Il figlio di Gigi Riva, Nicola si è raccontato in una lunga intervista a Il Messaggero: “Sono del 1976 e quindi non l’ho visto giocare. Da bambino per me papà era solo un calciatore famoso. Ma non esistevano Internet o YouTube, per guardare i suoi gol aspettavo che ci fosse una ricorrenza o una sua partecipazione – rara – a un programma Tv. Era un’emozione, ogni volta: mi venivano le lacrime. Fu un conflitto, da appassionato di calcio: capivo che era mio padre, ma anche che era Gigi Riva“.
Come è stato essere il figlio di Riva? «Una sollecitazione continua, sin da bambino. Quando giocavo a pallone, il paragone era difficile da sostenere. Io cominciai a sei anni, ma quando passai al Cagliari, a 14, la maglia era pesantissima e io con questo cognome non mi sentivo sereno. Ho avuto un rifiuto e ho smesso: per quattro anni non ho voluto più saperne del calcio.
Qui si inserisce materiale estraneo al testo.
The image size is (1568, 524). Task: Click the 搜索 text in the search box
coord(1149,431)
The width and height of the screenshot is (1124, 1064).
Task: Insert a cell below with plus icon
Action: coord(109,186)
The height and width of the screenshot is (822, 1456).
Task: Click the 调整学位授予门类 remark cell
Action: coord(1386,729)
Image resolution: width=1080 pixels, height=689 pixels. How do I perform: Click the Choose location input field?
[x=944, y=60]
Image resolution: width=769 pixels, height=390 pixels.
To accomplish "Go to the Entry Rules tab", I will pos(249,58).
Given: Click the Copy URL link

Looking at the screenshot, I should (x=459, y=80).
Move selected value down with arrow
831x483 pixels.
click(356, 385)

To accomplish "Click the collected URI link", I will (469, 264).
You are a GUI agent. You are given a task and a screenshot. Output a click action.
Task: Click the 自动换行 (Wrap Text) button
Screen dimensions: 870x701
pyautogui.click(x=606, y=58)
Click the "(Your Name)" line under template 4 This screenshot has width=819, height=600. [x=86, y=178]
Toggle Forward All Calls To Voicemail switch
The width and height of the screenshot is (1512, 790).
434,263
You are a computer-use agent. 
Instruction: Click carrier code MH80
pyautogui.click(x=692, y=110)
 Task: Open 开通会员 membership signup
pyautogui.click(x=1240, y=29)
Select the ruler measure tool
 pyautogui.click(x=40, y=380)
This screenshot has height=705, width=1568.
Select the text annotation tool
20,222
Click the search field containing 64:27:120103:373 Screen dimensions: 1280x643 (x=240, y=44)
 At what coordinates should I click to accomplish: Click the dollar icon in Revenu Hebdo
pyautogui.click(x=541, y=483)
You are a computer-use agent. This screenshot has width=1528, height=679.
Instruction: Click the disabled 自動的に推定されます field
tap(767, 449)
Avevo la consapevolezza che diventare come lui sarebbe stato impossibile».
In tutto questo suo padre? «E’ rimasto al di fuori. Non è mai venuto a vedermi, non mi ha mai dato un consiglio. Non voleva essere un peso per me. Invece allo stesso tempo io avrei avuto bisogno di un parere, di un sostegno».
Guardavate le partite insieme? «Mai. Ce lo proibiva, quando eravamo a cena con lui. Soffriva: Cagliari e Nazionale lo facevano star male. Pativa la tensione, si agitava».